After a brilliant career at Paris, he was invited to occupy the chair of Belles Lettres at Leyden, where the best part of his life was spent. Like most eminent linguists, Scaliger possessed the faculty of memory in an extraordinary degree. He could repeat eighty couplets of poetry after a single reading : He knew by heart every line of his own compositions, and it was said of him that he never forgot anything which he had learned once.
But with all his gifts and all his accomplishments, he contrived to render himself an object of general dislike and scorn. His vanity was insufferable ; and it was of that peculiarly offensive kind because it was only gratified at the depreciation of others.
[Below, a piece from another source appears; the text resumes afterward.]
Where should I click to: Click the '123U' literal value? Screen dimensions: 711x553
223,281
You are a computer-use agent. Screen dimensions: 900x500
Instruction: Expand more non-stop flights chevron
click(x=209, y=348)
His life was a series of literary quarrels; and in the whole annals of literary polemics, there are none with which, for acrimony, virulence, and ferocity of vituperation. What is so extraordinary is what he writes about Ignatius Nemet Allah I.
Joseph Scaliger described Ignatius as “that most perfect man, for I can describe him in no other way, since he is the most complete imaginable example of learning and all the virtures wrote to me last year. He told methat the year of our Lord 1581 is the 6th of a 12 year cycle and is called the year of the Serpent.” Ignatius wrote to him in Arabic so eloquent that Scaliger refused to try to translate them into Latin for want of damaging the beauty of his words.
From Scalier we get an insight into the genius of Ignatius Nemet Allah I. He was the right man at the right time to influence one of the most important revisions of the calendar in human history. This Syriac scholar and leader is immortalized in the most unlikely of places: St. Peter's Basilica in Rome.Unlikely because except for the dramatic and shameful events in his home country, he would have died a noble and uneventful death at Dier Zaferon in Mardin. But because of tragic circumstances he became a refugee and renown reformer.